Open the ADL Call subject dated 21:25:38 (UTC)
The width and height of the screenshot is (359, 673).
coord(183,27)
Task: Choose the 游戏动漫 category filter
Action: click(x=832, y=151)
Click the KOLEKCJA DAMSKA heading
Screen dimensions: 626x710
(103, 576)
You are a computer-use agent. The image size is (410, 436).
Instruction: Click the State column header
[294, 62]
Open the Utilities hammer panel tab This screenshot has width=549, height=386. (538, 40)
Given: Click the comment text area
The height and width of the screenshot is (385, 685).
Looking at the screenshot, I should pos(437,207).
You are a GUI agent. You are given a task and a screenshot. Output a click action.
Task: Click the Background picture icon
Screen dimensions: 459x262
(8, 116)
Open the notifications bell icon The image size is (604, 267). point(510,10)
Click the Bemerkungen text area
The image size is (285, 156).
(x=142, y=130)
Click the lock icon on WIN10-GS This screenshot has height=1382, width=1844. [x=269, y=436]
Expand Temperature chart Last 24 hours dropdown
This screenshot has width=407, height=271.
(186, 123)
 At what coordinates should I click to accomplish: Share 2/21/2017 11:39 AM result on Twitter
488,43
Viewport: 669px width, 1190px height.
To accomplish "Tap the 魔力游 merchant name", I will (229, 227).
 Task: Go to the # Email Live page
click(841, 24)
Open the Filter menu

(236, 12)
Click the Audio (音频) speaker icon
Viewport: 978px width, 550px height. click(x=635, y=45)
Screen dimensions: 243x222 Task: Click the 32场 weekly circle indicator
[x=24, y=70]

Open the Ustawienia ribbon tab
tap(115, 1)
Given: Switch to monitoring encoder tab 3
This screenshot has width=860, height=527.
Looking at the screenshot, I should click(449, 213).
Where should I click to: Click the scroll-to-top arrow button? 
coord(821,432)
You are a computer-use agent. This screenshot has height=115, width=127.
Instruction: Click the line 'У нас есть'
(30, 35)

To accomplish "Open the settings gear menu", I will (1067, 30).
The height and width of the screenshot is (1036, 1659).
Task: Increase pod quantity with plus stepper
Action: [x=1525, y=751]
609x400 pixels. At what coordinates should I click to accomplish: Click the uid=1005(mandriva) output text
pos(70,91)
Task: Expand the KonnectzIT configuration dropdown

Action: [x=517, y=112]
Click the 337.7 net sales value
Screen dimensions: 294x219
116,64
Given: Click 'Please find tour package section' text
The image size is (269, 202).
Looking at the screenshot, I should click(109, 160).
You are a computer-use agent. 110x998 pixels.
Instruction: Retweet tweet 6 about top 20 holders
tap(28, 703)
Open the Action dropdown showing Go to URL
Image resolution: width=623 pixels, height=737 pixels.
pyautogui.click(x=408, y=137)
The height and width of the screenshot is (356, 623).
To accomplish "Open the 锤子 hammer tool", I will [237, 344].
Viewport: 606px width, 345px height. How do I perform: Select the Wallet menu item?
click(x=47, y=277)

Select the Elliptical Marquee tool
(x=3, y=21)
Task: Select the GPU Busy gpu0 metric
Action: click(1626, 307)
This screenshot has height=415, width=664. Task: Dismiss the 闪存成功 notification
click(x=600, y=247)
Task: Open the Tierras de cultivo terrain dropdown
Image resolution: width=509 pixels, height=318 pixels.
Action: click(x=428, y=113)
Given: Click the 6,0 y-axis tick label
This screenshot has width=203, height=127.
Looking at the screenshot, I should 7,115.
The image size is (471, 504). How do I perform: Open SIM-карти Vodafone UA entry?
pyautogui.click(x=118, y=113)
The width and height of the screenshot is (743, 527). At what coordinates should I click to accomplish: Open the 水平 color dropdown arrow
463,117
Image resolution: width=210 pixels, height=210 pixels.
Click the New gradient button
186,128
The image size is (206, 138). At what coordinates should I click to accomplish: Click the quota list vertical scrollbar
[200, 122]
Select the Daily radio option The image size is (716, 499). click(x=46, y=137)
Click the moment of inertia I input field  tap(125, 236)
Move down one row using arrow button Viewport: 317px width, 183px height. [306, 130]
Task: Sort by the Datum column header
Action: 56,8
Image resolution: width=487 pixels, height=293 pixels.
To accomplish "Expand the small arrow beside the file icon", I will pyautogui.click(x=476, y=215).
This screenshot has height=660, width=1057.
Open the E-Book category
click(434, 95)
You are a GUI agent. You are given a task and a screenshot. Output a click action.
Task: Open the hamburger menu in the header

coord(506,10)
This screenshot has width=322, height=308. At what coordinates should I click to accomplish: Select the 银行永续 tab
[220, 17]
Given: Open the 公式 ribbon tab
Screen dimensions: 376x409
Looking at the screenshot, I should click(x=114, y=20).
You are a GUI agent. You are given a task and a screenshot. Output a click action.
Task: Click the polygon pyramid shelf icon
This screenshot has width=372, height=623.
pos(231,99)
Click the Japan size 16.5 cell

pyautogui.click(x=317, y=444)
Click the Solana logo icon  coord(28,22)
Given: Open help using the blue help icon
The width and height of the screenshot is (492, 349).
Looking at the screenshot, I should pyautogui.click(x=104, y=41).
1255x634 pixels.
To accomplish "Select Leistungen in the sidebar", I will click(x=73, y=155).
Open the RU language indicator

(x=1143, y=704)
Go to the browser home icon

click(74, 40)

▸ **REQUIRED WORK**: Rewrite every line of all the items above as a Markdown table with the columns "Row" and "Line". Number each row and leave out blank lines.

▸ **WRITTEN REPLY**:
| Row | Line |
|---|---|
| 1 | Open the ADL Call subject dated 21:25:38 (UTC) |
| 2 | The width and height of the screenshot is (359, 673). |
| 3 | coord(183,27) |
| 4 | Task: Choose the 游戏动漫 category filter |
| 5 | Action: click(x=832, y=151) |
| 6 | Click the KOLEKCJA DAMSKA heading |
| 7 | Screen dimensions: 626x710 |
| 8 | (103, 576) |
| 9 | You are a computer-use agent. The image size is (410, 436). |
| 10 | Instruction: Click the State column header |
| 11 | [294, 62] |
| 12 | Open the Utilities hammer panel tab This screenshot has width=549, height=386. (538, 40) |
| 13 | Given: Click the comment text area |
| 14 | The height and width of the screenshot is (385, 685). |
| 15 | Looking at the screenshot, I should pos(437,207). |
| 16 | You are a GUI agent. You are given a task and a screenshot. Output a click action. |
| 17 | Task: Click the Background picture icon |
| 18 | Screen dimensions: 459x262 |
| 19 | (8, 116) |
| 20 | Open the notifications bell icon The image size is (604, 267). point(510,10) |
| 21 | Click the Bemerkungen text area |
| 22 | The image size is (285, 156). |
| 23 | (x=142, y=130) |
| 24 | Click the lock icon on WIN10-GS This screenshot has height=1382, width=1844. [x=269, y=436] |
| 25 | Expand Temperature chart Last 24 hours dropdown |
| 26 | This screenshot has width=407, height=271. |
| 27 | (186, 123) |
| 28 |  At what coordinates should I click to accomplish: Share 2/21/2017 11:39 AM result on Twitter |
| 29 | 488,43 |
| 30 | Viewport: 669px width, 1190px height. |
| 31 | To accomplish "Tap the 魔力游 merchant name", I will (229, 227). |
| 32 |  Task: Go to the # Email Live page |
| 33 | click(841, 24) |
| 34 | Open the Filter menu |
| 35 | (236, 12) |
| 36 | Click the Audio (音频) speaker icon |
| 37 | Viewport: 978px width, 550px height. click(x=635, y=45) |
| 38 | Screen dimensions: 243x222 Task: Click the 32场 weekly circle indicator |
| 39 | [x=24, y=70] |
| 40 | Open the Ustawienia ribbon tab |
| 41 | tap(115, 1) |
| 42 | Given: Switch to monitoring encoder tab 3 |
| 43 | This screenshot has width=860, height=527. |
| 44 | Looking at the screenshot, I should click(449, 213). |
| 45 | Where should I click to: Click the scroll-to-top arrow button?  |
| 46 | coord(821,432) |
| 47 | You are a computer-use agent. This screenshot has height=115, width=127. |
| 48 | Instruction: Click the line 'У нас есть' |
| 49 | (30, 35) |
| 50 | To accomplish "Open the settings gear menu", I will (1067, 30). |
| 51 | The height and width of the screenshot is (1036, 1659). |
| 52 | Task: Increase pod quantity with plus stepper |
| 53 | Action: [x=1525, y=751] |
| 54 | 609x400 pixels. At what coordinates should I click to accomplish: Click the uid=1005(mandriva) output text |
| 55 | pos(70,91) |
| 56 | Task: Expand the KonnectzIT configuration dropdown |
| 57 | Action: [x=517, y=112] |
| 58 | Click the 337.7 net sales value |
| 59 | Screen dimensions: 294x219 |
| 60 | 116,64 |
| 61 | Given: Click 'Please find tour package section' text |
| 62 | The image size is (269, 202). |
| 63 | Looking at the screenshot, I should click(109, 160). |
| 64 | You are a computer-use agent. 110x998 pixels. |
| 65 | Instruction: Retweet tweet 6 about top 20 holders |
| 66 | tap(28, 703) |
| 67 | Open the Action dropdown showing Go to URL |
| 68 | Image resolution: width=623 pixels, height=737 pixels. |
| 69 | pyautogui.click(x=408, y=137) |
| 70 | The height and width of the screenshot is (356, 623). |
| 71 | To accomplish "Open the 锤子 hammer tool", I will [237, 344]. |
| 72 | Viewport: 606px width, 345px height. How do I perform: Select the Wallet menu item? |
| 73 | click(x=47, y=277) |
| 74 | Select the Elliptical Marquee tool |
| 75 | (x=3, y=21) |
| 76 | Task: Select the GPU Busy gpu0 metric |
| 77 | Action: click(1626, 307) |
| 78 | This screenshot has height=415, width=664. Task: Dismiss the 闪存成功 notification |
| 79 | click(x=600, y=247) |
| 80 | Task: Open the Tierras de cultivo terrain dropdown |
| 81 | Image resolution: width=509 pixels, height=318 pixels. |
| 82 | Action: click(x=428, y=113) |
| 83 | Given: Click the 6,0 y-axis tick label |
| 84 | This screenshot has width=203, height=127. |
| 85 | Looking at the screenshot, I should 7,115. |
| 86 | The image size is (471, 504). How do I perform: Open SIM-карти Vodafone UA entry? |
| 87 | pyautogui.click(x=118, y=113) |
| 88 | The width and height of the screenshot is (743, 527). At what coordinates should I click to accomplish: Open the 水平 color dropdown arrow |
| 89 | 463,117 |
| 90 | Image resolution: width=210 pixels, height=210 pixels. |
| 91 | Click the New gradient button |
| 92 | 186,128 |
| 93 | The image size is (206, 138). At what coordinates should I click to accomplish: Click the quota list vertical scrollbar |
| 94 | [200, 122] |
| 95 | Select the Daily radio option The image size is (716, 499). click(x=46, y=137) |
| 96 | Click the moment of inertia I input field  tap(125, 236) |
| 97 | Move down one row using arrow button Viewport: 317px width, 183px height. [306, 130] |
| 98 | Task: Sort by the Datum column header |
| 99 | Action: 56,8 |
| 100 | Image resolution: width=487 pixels, height=293 pixels. |
| 101 | To accomplish "Expand the small arrow beside the file icon", I will pyautogui.click(x=476, y=215). |
| 102 | This screenshot has height=660, width=1057. |
| 103 | Open the E-Book category |
| 104 | click(434, 95) |
| 105 | You are a GUI agent. You are given a task and a screenshot. Output a click action. |
| 106 | Task: Open the hamburger menu in the header |
| 107 | coord(506,10) |
| 108 | This screenshot has width=322, height=308. At what coordinates should I click to accomplish: Select the 银行永续 tab |
| 109 | [220, 17] |
| 110 | Given: Open the 公式 ribbon tab |
| 111 | Screen dimensions: 376x409 |
| 112 | Looking at the screenshot, I should click(x=114, y=20). |
| 113 | You are a GUI agent. You are given a task and a screenshot. Output a click action. |
| 114 | Task: Click the polygon pyramid shelf icon |
| 115 | This screenshot has width=372, height=623. |
| 116 | pos(231,99) |
| 117 | Click the Japan size 16.5 cell |
| 118 | pyautogui.click(x=317, y=444) |
| 119 | Click the Solana logo icon  coord(28,22) |
| 120 | Given: Open help using the blue help icon |
| 121 | The width and height of the screenshot is (492, 349). |
| 122 | Looking at the screenshot, I should pyautogui.click(x=104, y=41). |
| 123 | 1255x634 pixels. |
| 124 | To accomplish "Select Leistungen in the sidebar", I will click(x=73, y=155). |
| 125 | Open the RU language indicator |
| 126 | (x=1143, y=704) |
| 127 | Go to the browser home icon |
| 128 | click(74, 40) |